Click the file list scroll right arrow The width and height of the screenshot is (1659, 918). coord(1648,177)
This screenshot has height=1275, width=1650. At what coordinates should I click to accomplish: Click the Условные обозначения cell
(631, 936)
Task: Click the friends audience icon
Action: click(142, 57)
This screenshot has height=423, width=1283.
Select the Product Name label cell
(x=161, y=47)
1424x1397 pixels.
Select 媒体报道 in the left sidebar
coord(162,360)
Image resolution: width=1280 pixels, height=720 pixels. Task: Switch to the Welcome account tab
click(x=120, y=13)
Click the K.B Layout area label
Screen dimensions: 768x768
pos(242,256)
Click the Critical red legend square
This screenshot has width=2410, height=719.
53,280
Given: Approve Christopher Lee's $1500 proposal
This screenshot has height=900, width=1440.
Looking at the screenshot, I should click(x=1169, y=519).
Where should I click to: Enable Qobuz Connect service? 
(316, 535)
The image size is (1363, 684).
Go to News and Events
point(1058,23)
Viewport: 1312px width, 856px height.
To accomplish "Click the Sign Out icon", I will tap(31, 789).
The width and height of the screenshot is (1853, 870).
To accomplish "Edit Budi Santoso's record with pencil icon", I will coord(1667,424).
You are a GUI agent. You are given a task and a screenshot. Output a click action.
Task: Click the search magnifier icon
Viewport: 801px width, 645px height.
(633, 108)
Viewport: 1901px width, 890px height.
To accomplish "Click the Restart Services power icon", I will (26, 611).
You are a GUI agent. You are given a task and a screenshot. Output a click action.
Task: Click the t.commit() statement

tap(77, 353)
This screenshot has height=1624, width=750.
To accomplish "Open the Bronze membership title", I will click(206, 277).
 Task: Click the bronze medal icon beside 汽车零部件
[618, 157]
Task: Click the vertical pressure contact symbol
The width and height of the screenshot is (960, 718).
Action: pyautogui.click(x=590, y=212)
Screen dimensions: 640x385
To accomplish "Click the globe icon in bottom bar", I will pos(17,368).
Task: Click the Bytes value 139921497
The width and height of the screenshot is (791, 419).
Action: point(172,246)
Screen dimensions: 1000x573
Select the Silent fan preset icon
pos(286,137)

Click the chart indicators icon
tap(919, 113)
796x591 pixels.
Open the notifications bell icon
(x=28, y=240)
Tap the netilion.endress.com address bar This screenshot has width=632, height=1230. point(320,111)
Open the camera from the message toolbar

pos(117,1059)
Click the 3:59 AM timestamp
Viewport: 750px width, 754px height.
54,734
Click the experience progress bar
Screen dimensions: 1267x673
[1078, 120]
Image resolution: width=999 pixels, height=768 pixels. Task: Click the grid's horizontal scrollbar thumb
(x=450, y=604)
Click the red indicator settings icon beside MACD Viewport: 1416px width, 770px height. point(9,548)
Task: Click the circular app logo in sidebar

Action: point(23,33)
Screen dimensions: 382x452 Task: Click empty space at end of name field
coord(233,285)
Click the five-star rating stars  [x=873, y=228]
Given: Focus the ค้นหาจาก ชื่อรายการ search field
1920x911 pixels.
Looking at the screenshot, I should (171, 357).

++++++++++

*What is expected*:
Which lines above hold the string "will"? Show each of them.

*Your solution*:
To accomplish "Click the Sign Out icon", I will tap(31, 789).
To accomplish "Edit Budi Santoso's record with pencil icon", I will coord(1667,424).
To accomplish "Click the Restart Services power icon", I will (26, 611).
To accomplish "Open the Bronze membership title", I will click(206, 277).
To accomplish "Click the globe icon in bottom bar", I will pos(17,368).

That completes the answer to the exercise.